Kamal speaks from knowledge as a result of her current research and recent presentation “When Compassion Creates Suffering: Compassion Competence as a Social Dilemma,” which she discussed at the Strategic Management Conference in Denver. She was there on October 3-6, 2015 with Matthew McCarter from the University of Texas, San Antonio.

Kamal and McCarter’s new research considers when and why compassion organizing leads to suffering. Speaking further about the tragedies in Paris in relation to her studies, she said,

“We wish to help provide a sense of what acts of compassion could actually help those who have suffered from the event,” said Professor Kamal.

In the authors’ abstract, they use several examples of how acts of compassion could lead to suffering. They talk about Hurricane Sandy, saying that as many folks donated to aid relief from the natural disaster, an astounding 60 percent of the donated items went unused.
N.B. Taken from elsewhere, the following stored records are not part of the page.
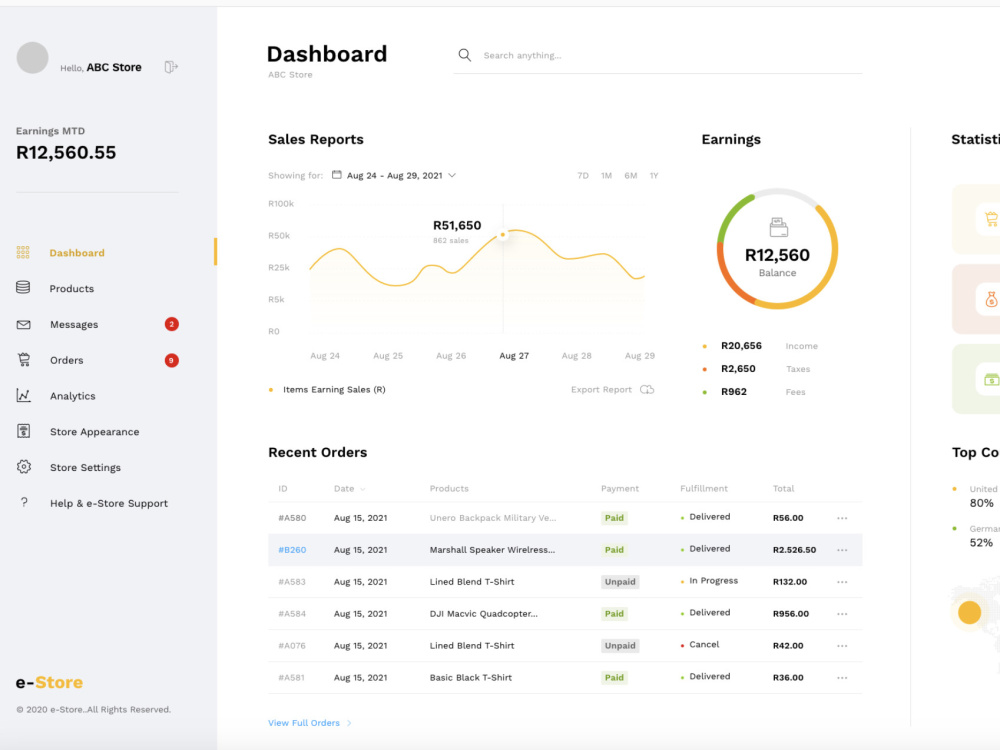
Task: Click the search magnifier icon
Action: pos(464,55)
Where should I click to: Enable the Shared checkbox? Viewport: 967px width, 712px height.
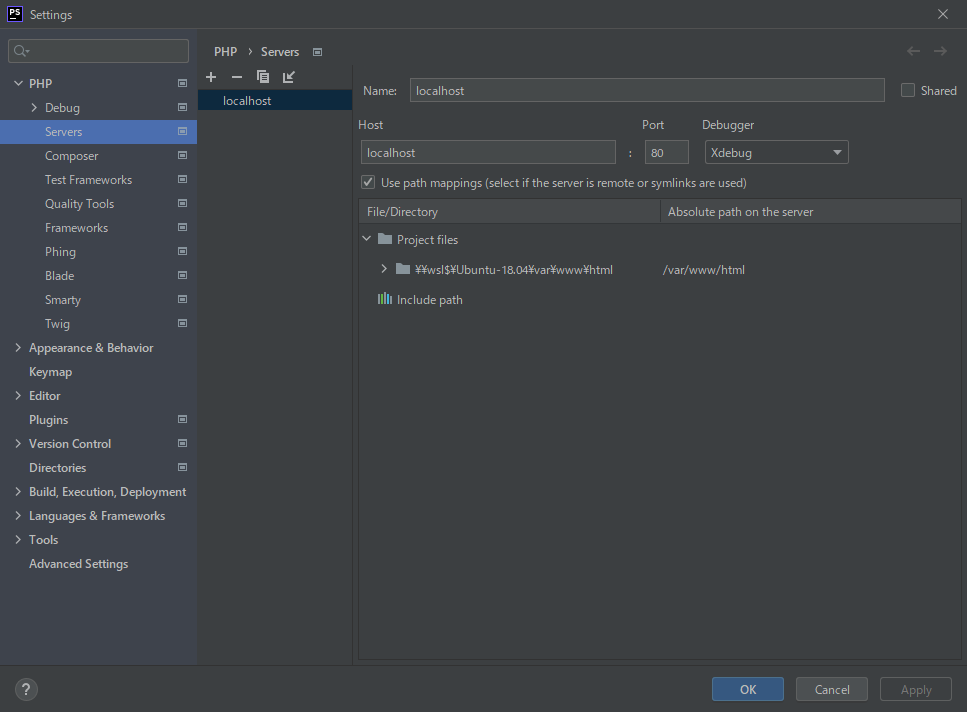tap(908, 90)
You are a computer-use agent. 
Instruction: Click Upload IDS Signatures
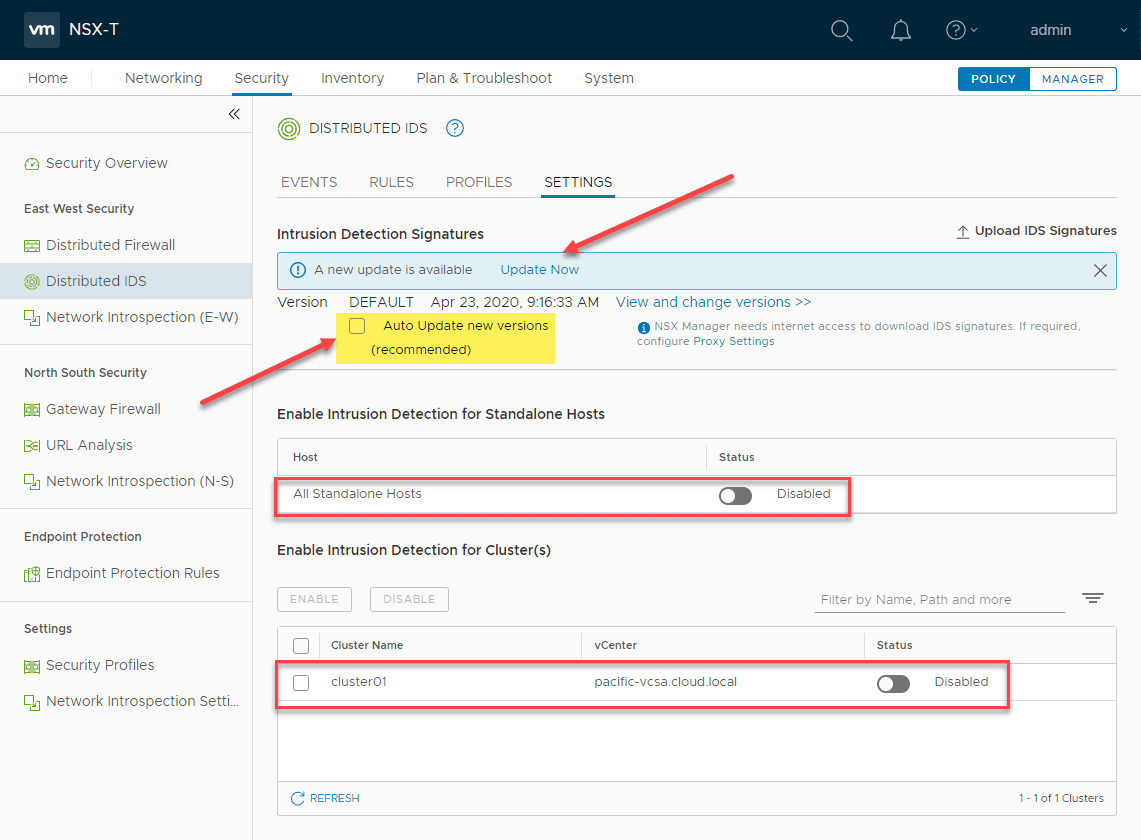[x=1044, y=230]
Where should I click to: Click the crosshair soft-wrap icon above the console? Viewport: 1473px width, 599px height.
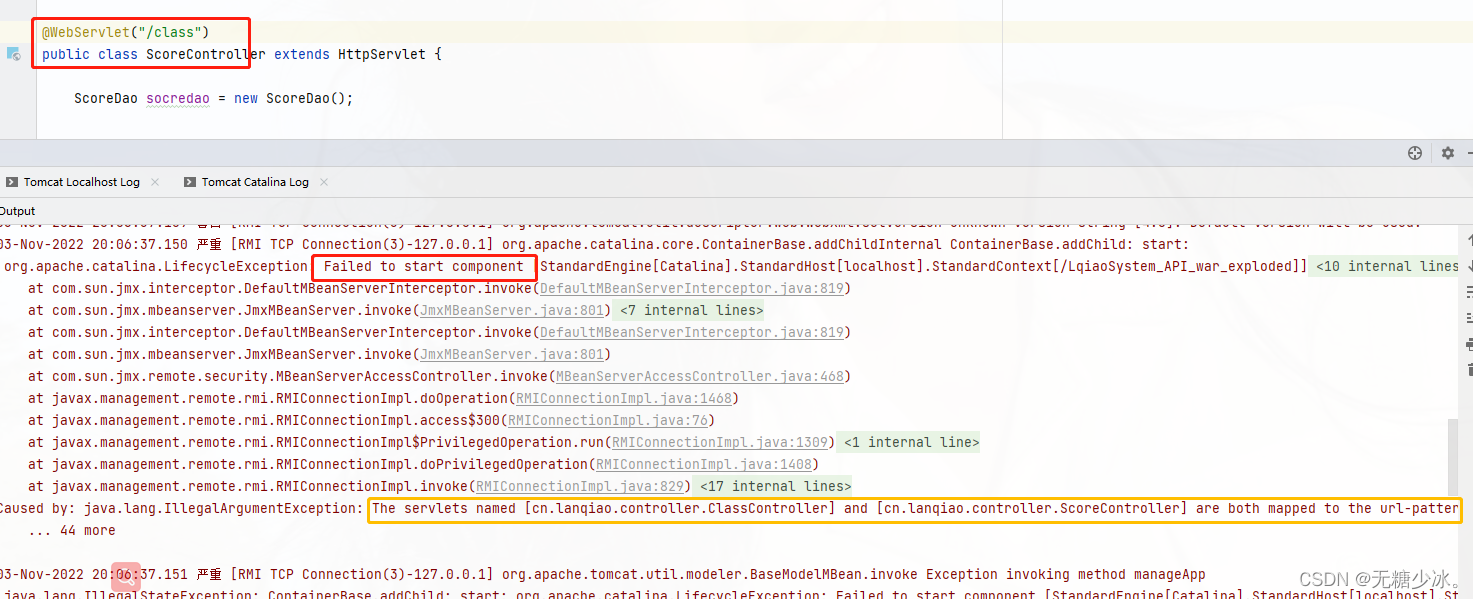(x=1414, y=152)
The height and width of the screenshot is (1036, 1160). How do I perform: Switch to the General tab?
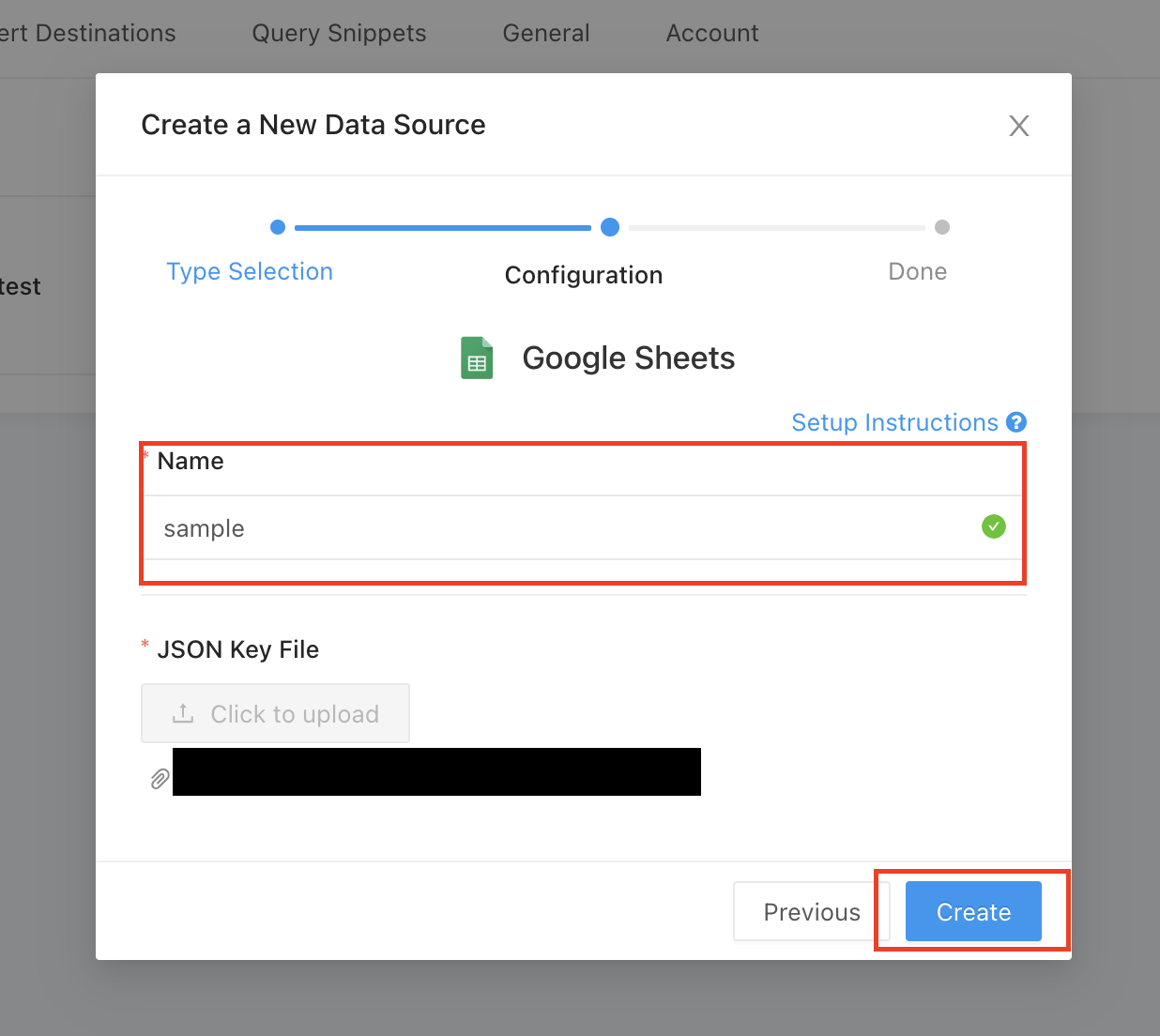point(545,33)

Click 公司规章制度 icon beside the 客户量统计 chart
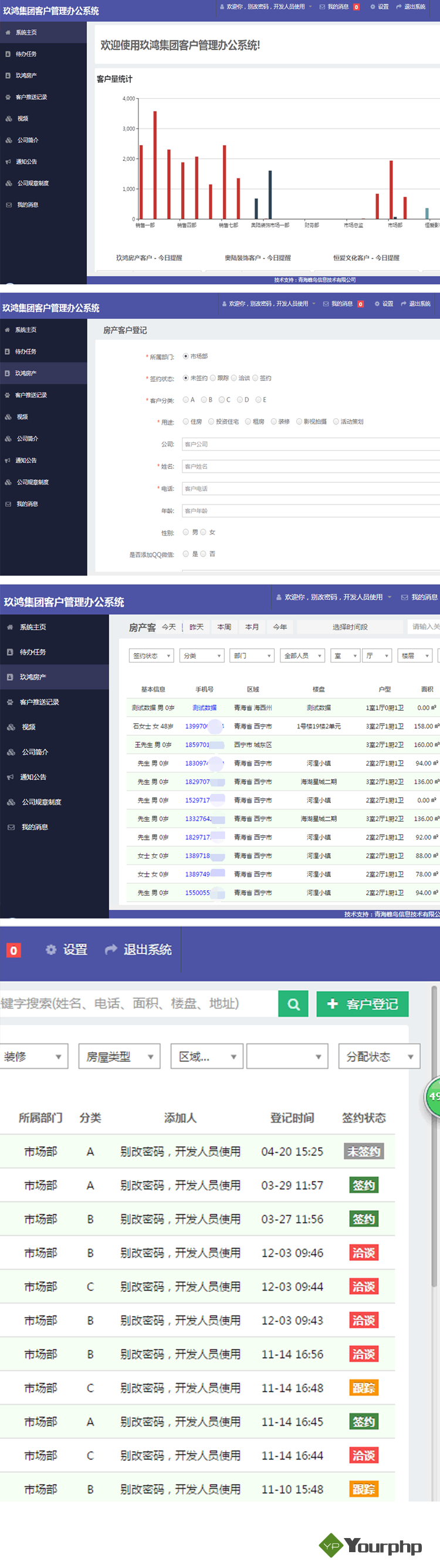click(x=9, y=183)
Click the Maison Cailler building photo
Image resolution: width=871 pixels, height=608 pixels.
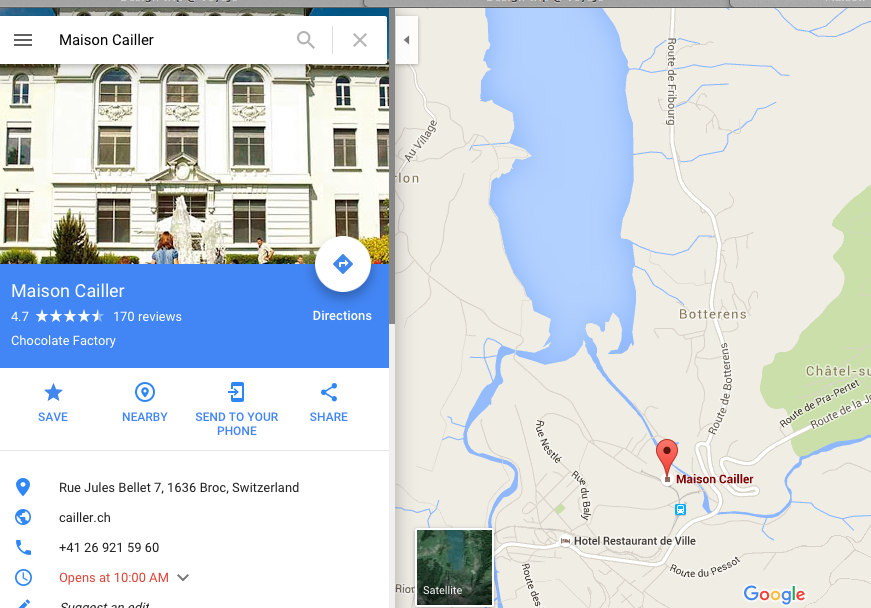click(194, 164)
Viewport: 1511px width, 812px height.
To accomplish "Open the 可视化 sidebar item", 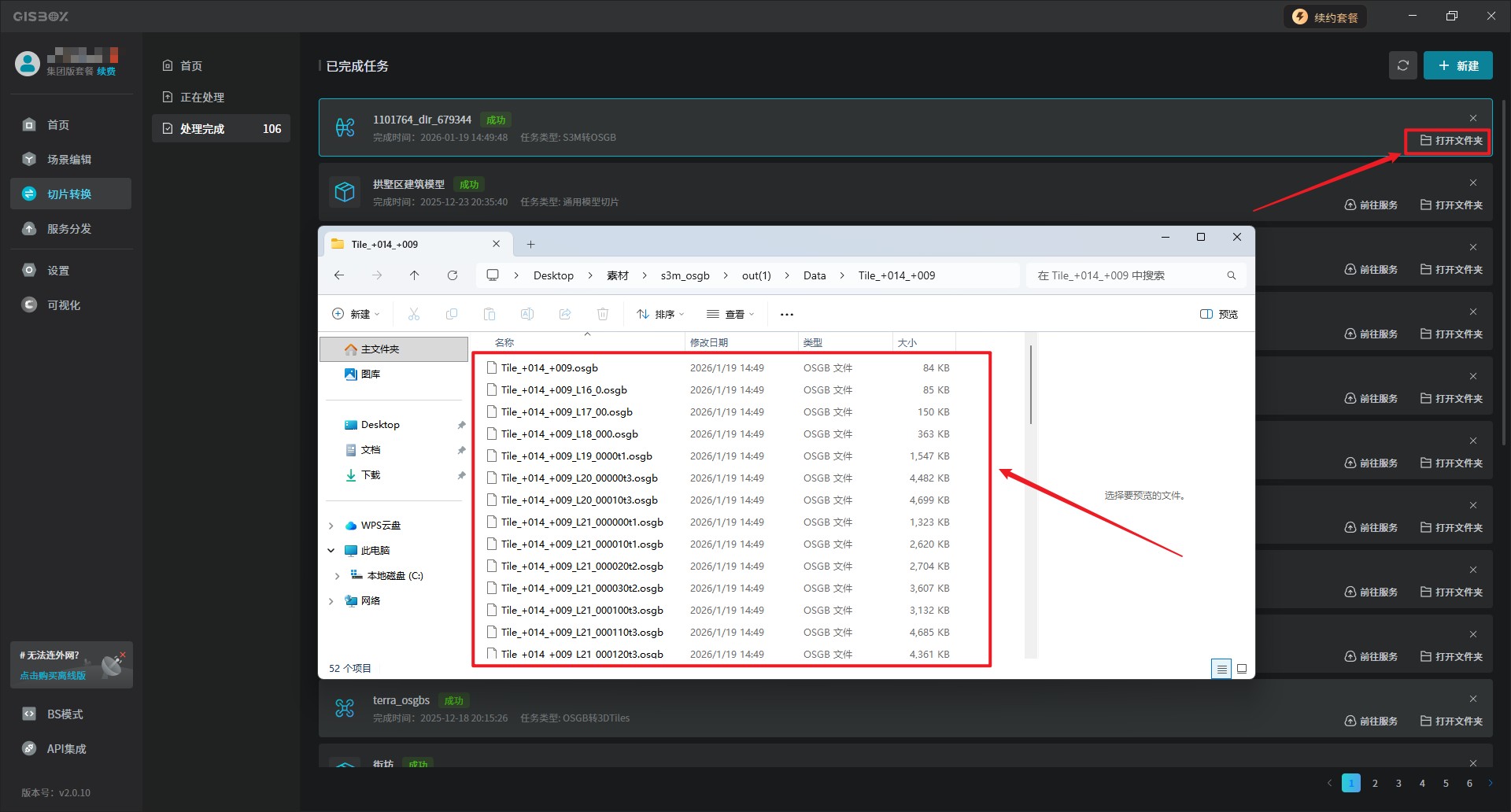I will [x=65, y=305].
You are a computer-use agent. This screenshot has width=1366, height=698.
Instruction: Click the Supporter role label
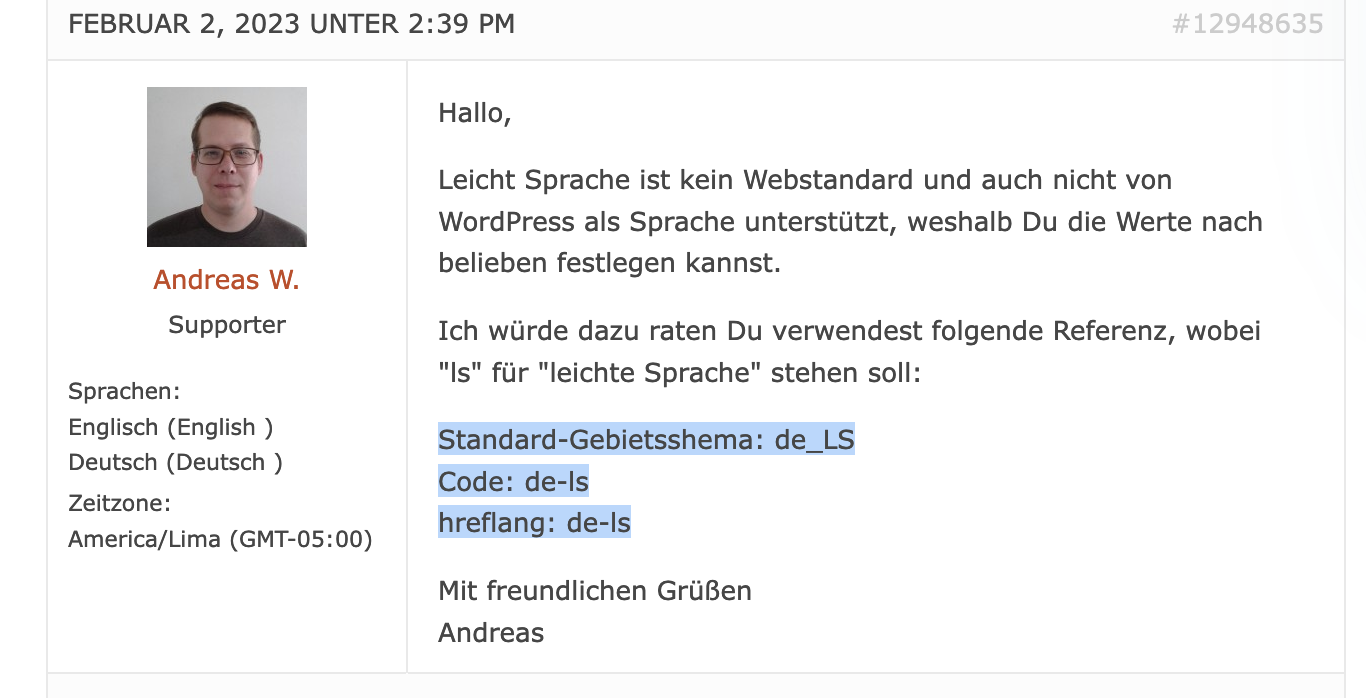pyautogui.click(x=227, y=325)
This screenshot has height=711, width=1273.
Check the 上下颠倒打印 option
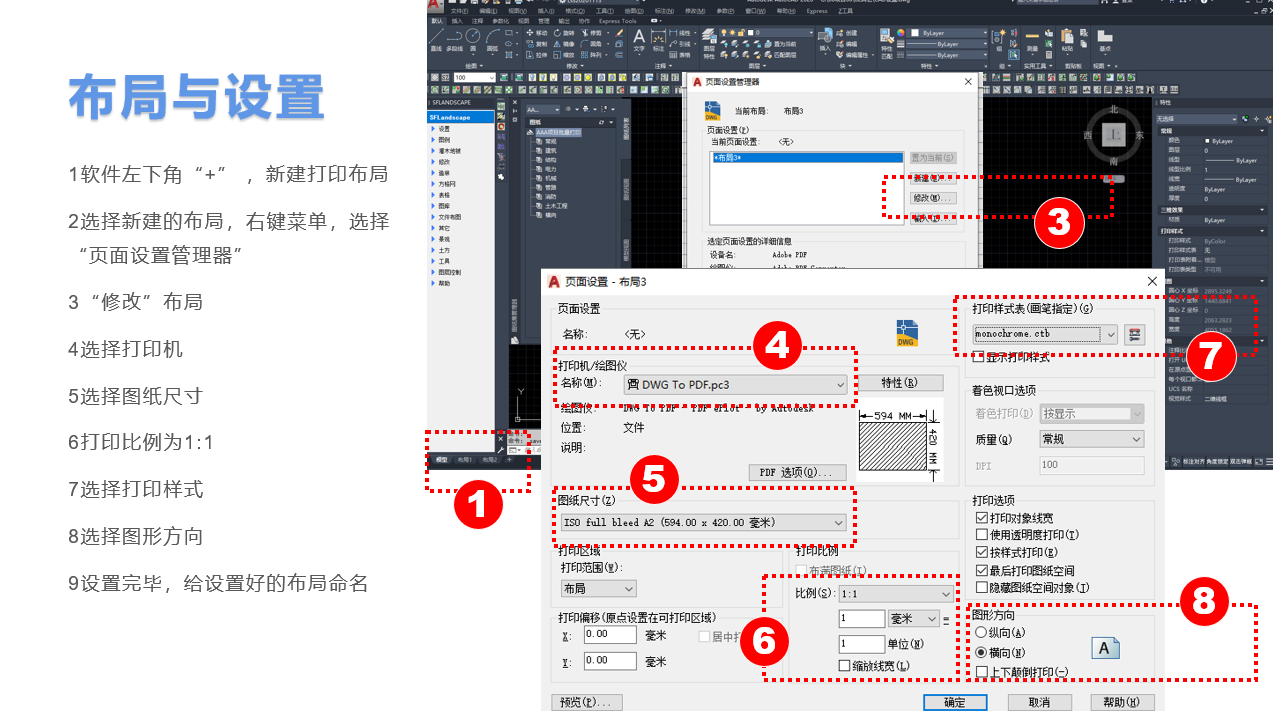coord(982,672)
“In contrast, acts of compassion may dampen natural events, so that the magnitude of corrective events and the need for assistance grow,” said Kamal and McCarter in their extended abstract.

During this natural disaster, sorting through the clothing donations caused the nonprofits to become delayed from the more pressing issue of drying out and reconstructing communities. Charitable catastrophes such as Hurricane Sandy share a common problem, compassionate organizations aim to alleviate suffering but find many of their efforts unnecessary.

The authors also suggest that the relationship and imbalance between the giver and receiver negatively affect the compassionate organization.

It begins when the nonprofit or compassionate organization begins a relationship with the entity in need of help. The compassionate organization donates goods and trusts that the receiver will use the given resources to alleviate their suffering. On the other end of the spectrum, the receiver must also trust that the donor of goods/services or compassion provides an appropriate response that is effective enough to improve such conditions and offer help.

In order to resolve the dilemma, the authors propose, counterintuitively, that compassion organizers ask before they respond, “how can their actions harm those who they aim to resolve their suffering?” By considering a broader scope and scale of the problem at hand the compassion organizers are more likely to help resolve the problem.


Professor Kamal’s research interests include how trust, strategic alliances and buyer-supplier relationships improve firm performance. She studies unconventional industries such as the Thoroughbred horse industry to disentangle key questions on alliance strategy. Professor Kamal has published in the
Journal of International Business Studies
and the
Journal of Business Logistics
. She received her Ph.D. from the University of Minnesota.